## begin
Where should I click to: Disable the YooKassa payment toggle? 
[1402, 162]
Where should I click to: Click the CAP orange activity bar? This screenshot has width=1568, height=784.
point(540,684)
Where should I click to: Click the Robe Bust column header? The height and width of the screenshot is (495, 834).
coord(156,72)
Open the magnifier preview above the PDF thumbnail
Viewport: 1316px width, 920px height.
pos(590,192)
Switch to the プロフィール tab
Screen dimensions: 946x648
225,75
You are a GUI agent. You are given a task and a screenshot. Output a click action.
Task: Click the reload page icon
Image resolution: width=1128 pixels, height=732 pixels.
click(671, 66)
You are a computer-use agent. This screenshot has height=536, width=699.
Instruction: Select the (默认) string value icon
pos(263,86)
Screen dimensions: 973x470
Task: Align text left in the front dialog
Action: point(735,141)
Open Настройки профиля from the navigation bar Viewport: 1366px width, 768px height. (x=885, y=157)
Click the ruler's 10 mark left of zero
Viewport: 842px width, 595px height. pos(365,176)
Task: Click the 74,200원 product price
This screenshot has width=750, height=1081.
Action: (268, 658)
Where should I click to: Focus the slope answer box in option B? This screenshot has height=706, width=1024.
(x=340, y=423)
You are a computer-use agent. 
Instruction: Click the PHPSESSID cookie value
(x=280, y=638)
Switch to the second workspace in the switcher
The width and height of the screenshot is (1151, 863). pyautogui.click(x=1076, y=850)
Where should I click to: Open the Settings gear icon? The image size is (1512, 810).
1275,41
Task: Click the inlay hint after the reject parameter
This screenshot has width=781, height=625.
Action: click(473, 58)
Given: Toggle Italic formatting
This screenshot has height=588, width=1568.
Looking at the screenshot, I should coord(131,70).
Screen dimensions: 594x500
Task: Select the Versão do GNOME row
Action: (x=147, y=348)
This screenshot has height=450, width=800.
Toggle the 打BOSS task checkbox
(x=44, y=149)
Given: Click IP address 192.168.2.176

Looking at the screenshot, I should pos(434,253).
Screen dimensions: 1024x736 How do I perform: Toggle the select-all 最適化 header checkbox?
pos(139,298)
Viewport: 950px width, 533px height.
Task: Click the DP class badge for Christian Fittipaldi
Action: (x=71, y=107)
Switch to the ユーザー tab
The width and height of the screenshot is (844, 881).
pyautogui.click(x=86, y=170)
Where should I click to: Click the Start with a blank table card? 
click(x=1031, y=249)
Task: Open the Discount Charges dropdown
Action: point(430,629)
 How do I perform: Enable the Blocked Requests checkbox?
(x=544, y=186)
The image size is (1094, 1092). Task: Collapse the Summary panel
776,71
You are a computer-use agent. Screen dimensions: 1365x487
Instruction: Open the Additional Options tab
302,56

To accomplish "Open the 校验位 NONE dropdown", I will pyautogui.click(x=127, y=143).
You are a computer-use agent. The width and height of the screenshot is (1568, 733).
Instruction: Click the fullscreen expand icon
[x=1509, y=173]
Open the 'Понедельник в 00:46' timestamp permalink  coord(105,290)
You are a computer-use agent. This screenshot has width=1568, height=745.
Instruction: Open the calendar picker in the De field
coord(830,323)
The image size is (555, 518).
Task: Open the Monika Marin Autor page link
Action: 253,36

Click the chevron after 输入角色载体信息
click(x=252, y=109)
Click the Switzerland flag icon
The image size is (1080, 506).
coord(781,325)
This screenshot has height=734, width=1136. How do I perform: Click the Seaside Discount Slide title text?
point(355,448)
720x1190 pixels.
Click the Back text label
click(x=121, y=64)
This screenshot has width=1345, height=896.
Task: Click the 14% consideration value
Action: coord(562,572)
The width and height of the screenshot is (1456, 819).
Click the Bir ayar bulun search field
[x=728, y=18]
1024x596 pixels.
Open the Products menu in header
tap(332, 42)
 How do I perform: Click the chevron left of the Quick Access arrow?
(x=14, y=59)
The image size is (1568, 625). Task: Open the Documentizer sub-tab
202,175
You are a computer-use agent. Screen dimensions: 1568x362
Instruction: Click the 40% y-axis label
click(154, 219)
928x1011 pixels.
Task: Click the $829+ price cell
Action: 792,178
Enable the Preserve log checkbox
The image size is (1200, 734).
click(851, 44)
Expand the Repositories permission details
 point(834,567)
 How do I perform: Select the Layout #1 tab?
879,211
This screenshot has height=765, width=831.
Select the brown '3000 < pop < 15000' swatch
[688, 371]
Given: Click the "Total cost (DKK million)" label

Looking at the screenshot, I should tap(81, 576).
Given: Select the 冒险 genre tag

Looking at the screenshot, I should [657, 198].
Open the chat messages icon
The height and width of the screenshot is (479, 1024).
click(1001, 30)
## end
**WHAT YOU NEED TO DO:** Reproduce the listing verbatim, from its very first line through the line containing "Action: point(735,141)", including that line.

**RESPONSE FOR THIS EXERCISE:**
Where should I click to: Disable the YooKassa payment toggle? 
[1402, 162]
Where should I click to: Click the CAP orange activity bar? This screenshot has width=1568, height=784.
point(540,684)
Where should I click to: Click the Robe Bust column header? The height and width of the screenshot is (495, 834).
coord(156,72)
Open the magnifier preview above the PDF thumbnail
Viewport: 1316px width, 920px height.
pos(590,192)
Switch to the プロフィール tab
Screen dimensions: 946x648
225,75
You are a GUI agent. You are given a task and a screenshot. Output a click action.
Task: Click the reload page icon
Image resolution: width=1128 pixels, height=732 pixels.
click(671, 66)
You are a computer-use agent. This screenshot has height=536, width=699.
Instruction: Select the (默认) string value icon
pos(263,86)
Screen dimensions: 973x470
Task: Align text left in the front dialog
Action: point(735,141)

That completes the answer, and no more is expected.